The Courier & Advertiser (Fife Edition)

The Serial: Far From the Rowan Tree Day9

- By Margaret Gillies Brown

Here we were, thousands of miles from the island of our birth, without the slightest idea of where we would sleep that night

Iwould need to be very careful from now on. We may speak the same language, I thought but the understand­ing is quite different. No one at home would have picked up that remark wrongly.

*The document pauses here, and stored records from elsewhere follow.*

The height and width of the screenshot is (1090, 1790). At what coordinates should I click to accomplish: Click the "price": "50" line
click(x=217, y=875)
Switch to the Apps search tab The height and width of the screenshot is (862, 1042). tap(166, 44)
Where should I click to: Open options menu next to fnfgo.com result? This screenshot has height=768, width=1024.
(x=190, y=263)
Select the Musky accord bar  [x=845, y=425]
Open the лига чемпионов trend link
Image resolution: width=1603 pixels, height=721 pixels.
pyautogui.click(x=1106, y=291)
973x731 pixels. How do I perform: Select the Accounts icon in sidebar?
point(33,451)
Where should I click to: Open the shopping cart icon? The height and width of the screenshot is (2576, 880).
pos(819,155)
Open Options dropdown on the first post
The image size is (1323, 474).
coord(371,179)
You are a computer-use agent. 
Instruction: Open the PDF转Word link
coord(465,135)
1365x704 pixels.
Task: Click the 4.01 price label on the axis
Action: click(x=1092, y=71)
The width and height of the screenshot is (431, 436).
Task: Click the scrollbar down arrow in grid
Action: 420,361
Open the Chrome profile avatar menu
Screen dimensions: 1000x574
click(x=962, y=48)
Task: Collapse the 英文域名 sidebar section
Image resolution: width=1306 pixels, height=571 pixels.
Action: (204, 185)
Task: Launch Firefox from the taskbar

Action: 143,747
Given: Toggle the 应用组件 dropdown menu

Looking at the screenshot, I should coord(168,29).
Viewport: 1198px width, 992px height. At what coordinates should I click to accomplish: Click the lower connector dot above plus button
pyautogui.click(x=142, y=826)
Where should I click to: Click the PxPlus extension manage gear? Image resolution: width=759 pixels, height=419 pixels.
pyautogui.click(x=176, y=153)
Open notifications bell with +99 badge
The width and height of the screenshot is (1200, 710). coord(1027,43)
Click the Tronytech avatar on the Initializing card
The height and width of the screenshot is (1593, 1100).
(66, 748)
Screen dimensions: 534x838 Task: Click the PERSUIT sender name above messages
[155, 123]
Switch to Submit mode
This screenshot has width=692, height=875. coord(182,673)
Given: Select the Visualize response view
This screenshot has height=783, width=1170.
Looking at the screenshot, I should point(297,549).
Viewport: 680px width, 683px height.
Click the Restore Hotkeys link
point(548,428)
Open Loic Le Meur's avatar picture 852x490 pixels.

Hank and Linda took a desperatel­y disappoint­ed and tearful farewell of Ronnie. Very early in the morning, in this large, warm station in northern Canada, I clutched my brood to me while Ronald went to announce our arrival.

There were lots of people in the station, despite it being so early. They stood or sat in small ethnic groups.

Some had found corners where it looked as if they had slept all night and were now breakfasti­ng off sandwiches and flask coffee.

I heard one little group beside us in conversati­on. They were not speaking English and I didn’t recognise the tongue. It wasn’t French or German.

Vast emigration Later, I learned that they were probably Ukrainian, Hungarian or Polish people; the tail-end of a vast emigration, half a million or more, from the ramshackle Austria Hungarian empire, the Ukraine and central Europe, who in the beginning came as tough peasants in sheepskin coats in the wheat-boom years.

Mostly they travelled beyond Winnipeg to settle in the frozen, lonely Prairies, living the first year, perhaps, in sod huts while waiting for cash returns on their wheat crops.

Ronald was soon back but only to tell us we would have to wait for a couple of hours before we could get any further informatio­n. The organiser of immigrants didn’t come on duty until 8.30am.

Here we were, marooned thousands of miles from the island of our birth, without the slightest idea of where we would sleep that night.

All we knew was that it would be somewhere in Alberta.

Two hours took a long time to pass that winter morning in Edmonton station.

Ronald had been told that when the organiser arrived he would come to see us. He had pointed out where we would be.

The children, refreshed after their sleep, showed no ill effects of having being roused so early.

They were happy to be alive and enjoyed the freedom of running over the smooth tiled floor which, several acres in size, must have seemed to them to go on forever.

The station, as with the previous stops, was too warm. I took off the boys’ red duffles, giving them strict instructio­ns not to run too far.

Immigrants They tried to make friends with two little boys in a neighbouri­ng group and even although they had no common language, they succeeded. It was a strange feeling to be immigrants among immigrants, few of whom, it would appear, spoke English.

While I waited impatientl­y for the next stage of our adventure to begin I took note of these people from different lands who were to be our fellow countrymen and women. They were engrossed in their own families and hardly glanced towards us.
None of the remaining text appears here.